GB: How does one make intelligent political arguments in an era of laconic communications and short attention spans?
Black: Use punch-phrases, and be witty. Margaret Thatcher, during the debate over deployment of Euro-missiles, when asked whether she was for a nuclear-free Europe, responded at once: “I’m for a war-free Europe.” And when asked about sanctions on South Africa, she said: “Apartheid is an evil and repulsive system, but you will not make things better by making them worse.” When asked about a current burning issue, President Reagan replied: “I’ve had a lot of sleepless afternoons over it.” When asked what he thought of revenge, at a press conference, FDR said: “I’m for it.” Insofar as these new media carve up the market so much that they discourage loquacity, they are a good thing. And it was always so. Edward Everett, who spoke ahead of President Lincoln at the dedication of the cemetery at Gettysburg, wrote him the day after, on November 20th, 1863: “I wish I had summed up as well in two hours what you did in two minutes.” As both Benjamin Franklin and Samuel Johnson – I believe – pointed out, it takes more time to write a short letter than a long one.

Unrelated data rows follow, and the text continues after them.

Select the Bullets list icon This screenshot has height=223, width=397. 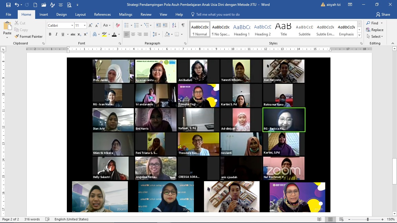pos(126,26)
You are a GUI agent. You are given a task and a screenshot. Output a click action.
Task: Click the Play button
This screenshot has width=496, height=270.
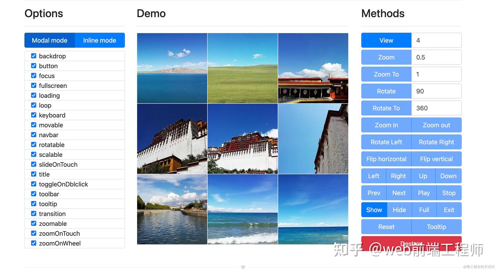click(424, 193)
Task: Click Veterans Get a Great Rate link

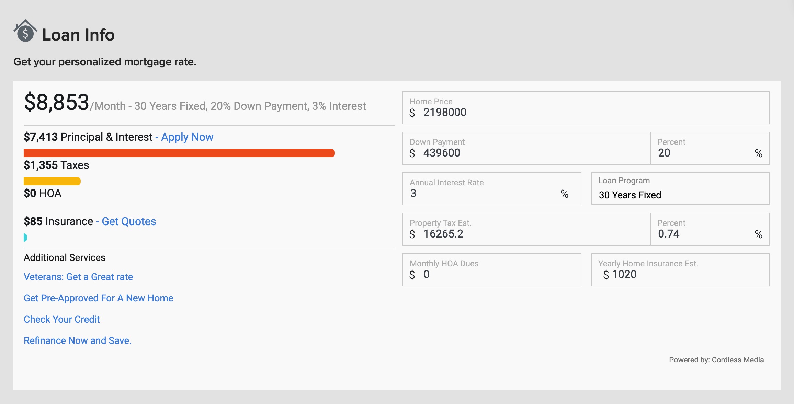Action: coord(78,276)
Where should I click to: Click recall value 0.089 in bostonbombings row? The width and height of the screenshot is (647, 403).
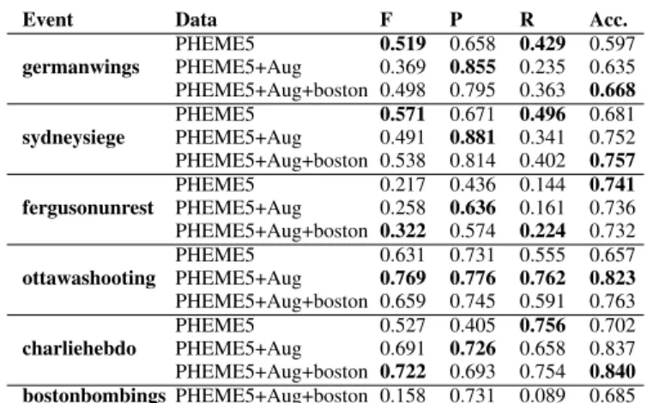point(542,394)
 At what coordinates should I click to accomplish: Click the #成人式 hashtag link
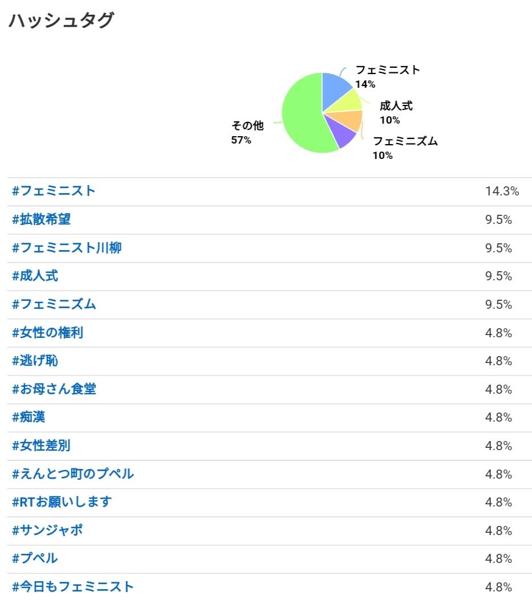35,276
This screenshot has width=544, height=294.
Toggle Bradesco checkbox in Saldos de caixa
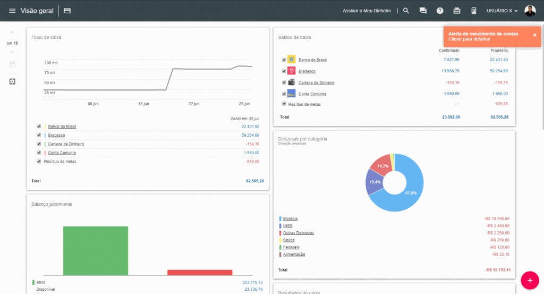click(x=284, y=71)
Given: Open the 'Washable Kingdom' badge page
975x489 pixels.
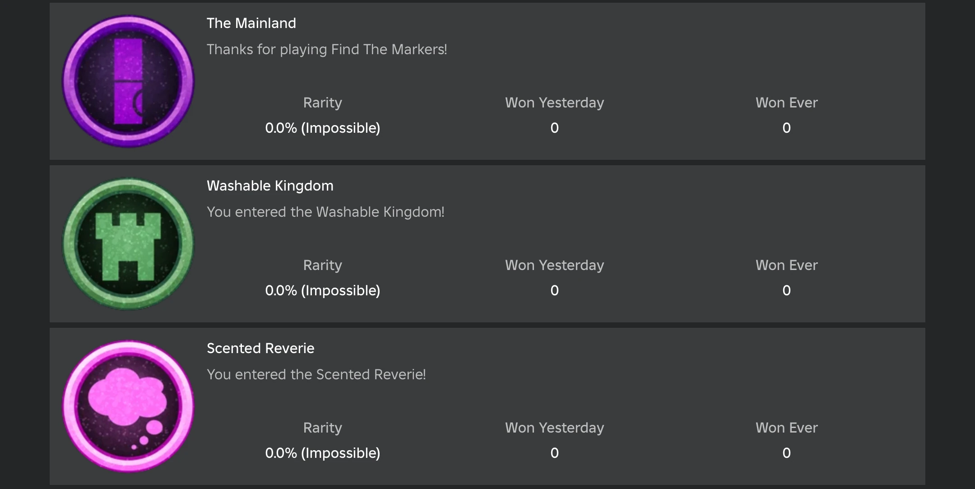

GB: How important will the English language be in newspapers and in media at large in 20 years’ time?
Black: Overwhelmingly important. It remains the only growing language. None of the other European languages belong to demographically growing nationalities and, apart from Spanish, Portuguese and, to a slight degree, French, none has any large body of overseas co-lingualists. The Chinese language is exceedingly complicated and slow, and 900 million Chinese still live as they did 3,000 years ago. As economic growth and prosperity spread in India, so will English, as it will in those parts of the Middle East and Africa where their elites speak English and governance improves. Spanish and Portuguese will track the Latin American birth rate, but all Latin immigrants to the US will eventually assimilate to the majority culture. China has an enforced declining birth rate, and it will not export its language very far.